Avenue in Lima, Peru

Alfonso Ugarte Avenue (Avenida Alfonso Ugarte) is a major avenue located in the historic Centre of Lima. It begins in the Puente del Ejército and crosses the Plaza Ramón Castilla and Plaza Dos de Mayo, continuing until it reaches the Plaza Bolognesi.

== Name ==
The avenue is named after Alfonso Ugarte, a Peruvian businessman turned colonel during the War of the Pacific. It was originally known as the Alameda de Circunvalación (or Avenida de Circunvalación) due to it bordering the city at the time of its construction, with its section north of Dos de Mayo Square formerly known as Bolognesi Avenue (Avenida Bolognesi).

== History ==
The avenue is located in an area where the Walls of Lima once stood, originally known as the "Carretera del Gas" starting in the late 19th century after the gas factory that supplied fuel to the city, located on it. Under Augusto B. Leguía, it was re-inaugurated as the Alameda Circunvalación in 1928.
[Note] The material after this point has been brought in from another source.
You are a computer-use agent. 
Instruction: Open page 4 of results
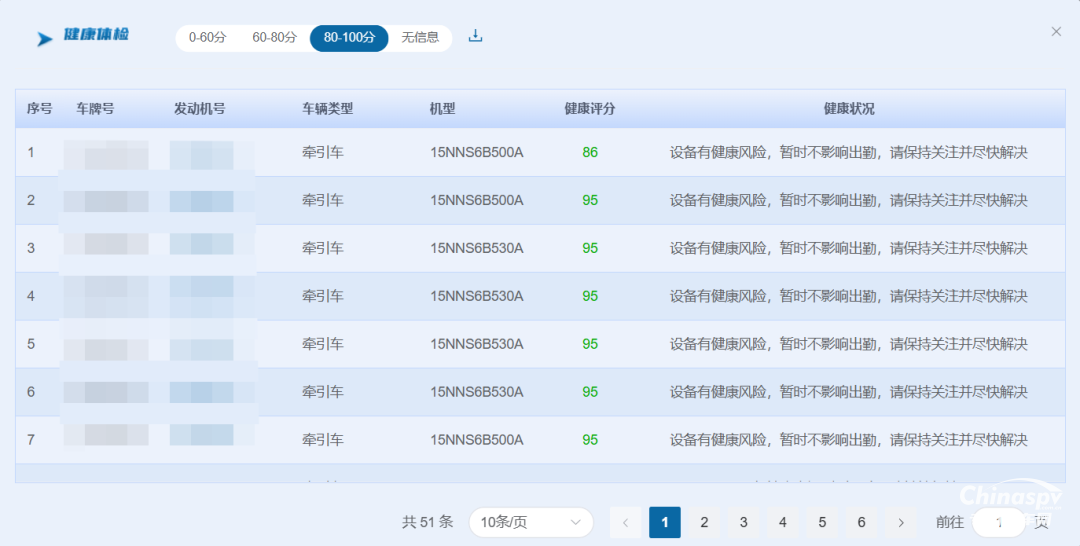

In 1965, the covered trench overpass that crosses Plaza Ramón Castilla was built. In the mid-1980s, a road corridor for public transportation similar to the one on Brasil Avenue was implemented, which is currently only preserved in the last block of the avenue. In 1994, the overpass built decades ago was extended to Jirón Quilca, crossing Plaza Dos de Mayo and Jirón Zepita. The road corridor was extended along the underground route and bus stops were implemented, which would later be dismantled to make way for the 2 de Mayo station.

In 2008, construction of the segregated corridor (COSAC I) and Metropolitano stations began, for which it was necessary to demolish almost the entire old public transportation road corridor and partially modify the structures of the existing overpasses. Since then, conventional transport routes circulate on the mixed road alongside private transport (which increased in 2014 after the implementation of the Blue Corridor), making the avenue one of the most congested in the city.

The historic neighbourhood of Monserrate is located next to the avenue.